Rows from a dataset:
* Begin *

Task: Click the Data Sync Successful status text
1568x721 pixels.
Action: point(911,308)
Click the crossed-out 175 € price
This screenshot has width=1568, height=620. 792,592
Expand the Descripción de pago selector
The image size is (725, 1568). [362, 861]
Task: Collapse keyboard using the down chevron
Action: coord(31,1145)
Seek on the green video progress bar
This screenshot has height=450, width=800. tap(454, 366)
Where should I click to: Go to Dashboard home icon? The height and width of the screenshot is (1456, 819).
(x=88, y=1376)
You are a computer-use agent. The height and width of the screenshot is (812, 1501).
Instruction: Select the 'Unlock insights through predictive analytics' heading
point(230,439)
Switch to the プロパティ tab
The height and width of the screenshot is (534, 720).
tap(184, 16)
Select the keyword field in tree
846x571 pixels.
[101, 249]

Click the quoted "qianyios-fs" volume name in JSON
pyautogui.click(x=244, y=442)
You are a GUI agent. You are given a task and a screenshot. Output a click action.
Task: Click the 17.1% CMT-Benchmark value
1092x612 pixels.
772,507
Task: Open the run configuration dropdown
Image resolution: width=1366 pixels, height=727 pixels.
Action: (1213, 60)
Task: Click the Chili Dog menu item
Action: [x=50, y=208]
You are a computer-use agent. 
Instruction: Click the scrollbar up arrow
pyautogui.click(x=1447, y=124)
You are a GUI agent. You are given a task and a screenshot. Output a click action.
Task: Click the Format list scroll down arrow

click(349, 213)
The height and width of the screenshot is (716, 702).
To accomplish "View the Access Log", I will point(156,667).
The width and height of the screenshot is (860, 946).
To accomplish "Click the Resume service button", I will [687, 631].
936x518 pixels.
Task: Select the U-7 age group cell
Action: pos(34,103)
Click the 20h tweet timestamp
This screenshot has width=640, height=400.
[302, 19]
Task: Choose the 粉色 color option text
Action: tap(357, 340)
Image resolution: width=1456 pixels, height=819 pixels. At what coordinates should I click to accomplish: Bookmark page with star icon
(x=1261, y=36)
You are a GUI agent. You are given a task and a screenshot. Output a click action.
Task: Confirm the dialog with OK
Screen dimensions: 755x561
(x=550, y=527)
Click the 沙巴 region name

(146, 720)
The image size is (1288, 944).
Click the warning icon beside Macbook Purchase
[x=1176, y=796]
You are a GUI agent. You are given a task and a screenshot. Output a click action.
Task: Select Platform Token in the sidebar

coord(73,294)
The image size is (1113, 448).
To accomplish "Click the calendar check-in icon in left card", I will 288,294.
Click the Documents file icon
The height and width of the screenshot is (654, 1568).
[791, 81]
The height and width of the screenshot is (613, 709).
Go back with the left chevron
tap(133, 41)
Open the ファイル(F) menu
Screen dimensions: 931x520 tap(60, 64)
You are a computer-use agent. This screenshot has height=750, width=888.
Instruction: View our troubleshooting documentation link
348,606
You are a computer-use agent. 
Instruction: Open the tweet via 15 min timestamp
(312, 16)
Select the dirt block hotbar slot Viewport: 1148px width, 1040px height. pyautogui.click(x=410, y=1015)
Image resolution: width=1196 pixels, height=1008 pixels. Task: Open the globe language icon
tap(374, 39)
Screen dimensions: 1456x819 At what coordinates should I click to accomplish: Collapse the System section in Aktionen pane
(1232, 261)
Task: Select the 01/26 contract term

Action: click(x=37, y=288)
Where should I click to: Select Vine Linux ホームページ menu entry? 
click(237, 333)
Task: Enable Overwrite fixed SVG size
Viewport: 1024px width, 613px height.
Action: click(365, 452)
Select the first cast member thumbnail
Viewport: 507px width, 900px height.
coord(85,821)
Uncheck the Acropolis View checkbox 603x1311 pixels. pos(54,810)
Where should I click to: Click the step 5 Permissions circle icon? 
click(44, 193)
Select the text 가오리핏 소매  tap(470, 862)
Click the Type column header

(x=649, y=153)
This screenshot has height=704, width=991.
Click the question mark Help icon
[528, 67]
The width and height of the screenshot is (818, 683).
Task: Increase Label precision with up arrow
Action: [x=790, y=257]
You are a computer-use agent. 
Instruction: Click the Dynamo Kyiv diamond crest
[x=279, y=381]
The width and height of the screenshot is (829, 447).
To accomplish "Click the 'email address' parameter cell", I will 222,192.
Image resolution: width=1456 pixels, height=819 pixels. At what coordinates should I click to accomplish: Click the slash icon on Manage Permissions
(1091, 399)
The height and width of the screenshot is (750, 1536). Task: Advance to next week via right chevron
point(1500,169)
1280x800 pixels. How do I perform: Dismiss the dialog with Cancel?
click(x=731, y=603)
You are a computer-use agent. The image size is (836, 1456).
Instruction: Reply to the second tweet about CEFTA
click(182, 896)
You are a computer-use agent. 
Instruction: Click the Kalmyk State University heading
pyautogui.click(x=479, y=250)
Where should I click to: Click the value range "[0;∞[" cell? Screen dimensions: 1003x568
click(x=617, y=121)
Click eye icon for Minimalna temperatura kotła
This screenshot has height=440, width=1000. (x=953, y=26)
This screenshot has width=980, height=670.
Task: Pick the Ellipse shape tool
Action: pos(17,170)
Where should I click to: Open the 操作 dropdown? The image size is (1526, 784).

* End *

> _AIM_
Copy the rows above word for word, beginning at the line that contains "Select the text" and ending after the line that contains "click(x=617, y=121)".

> _WRITTEN SOLUTION_
Select the text 가오리핏 소매  tap(470, 862)
Click the Type column header

(x=649, y=153)
This screenshot has height=704, width=991.
Click the question mark Help icon
[528, 67]
The width and height of the screenshot is (818, 683).
Task: Increase Label precision with up arrow
Action: [x=790, y=257]
You are a computer-use agent. 
Instruction: Click the Dynamo Kyiv diamond crest
[x=279, y=381]
The width and height of the screenshot is (829, 447).
To accomplish "Click the 'email address' parameter cell", I will 222,192.
Image resolution: width=1456 pixels, height=819 pixels. At what coordinates should I click to accomplish: Click the slash icon on Manage Permissions
(1091, 399)
The height and width of the screenshot is (750, 1536). Task: Advance to next week via right chevron
point(1500,169)
1280x800 pixels. How do I perform: Dismiss the dialog with Cancel?
click(x=731, y=603)
You are a computer-use agent. The image size is (836, 1456).
Instruction: Reply to the second tweet about CEFTA
click(182, 896)
You are a computer-use agent. 
Instruction: Click the Kalmyk State University heading
pyautogui.click(x=479, y=250)
Where should I click to: Click the value range "[0;∞[" cell? Screen dimensions: 1003x568
click(x=617, y=121)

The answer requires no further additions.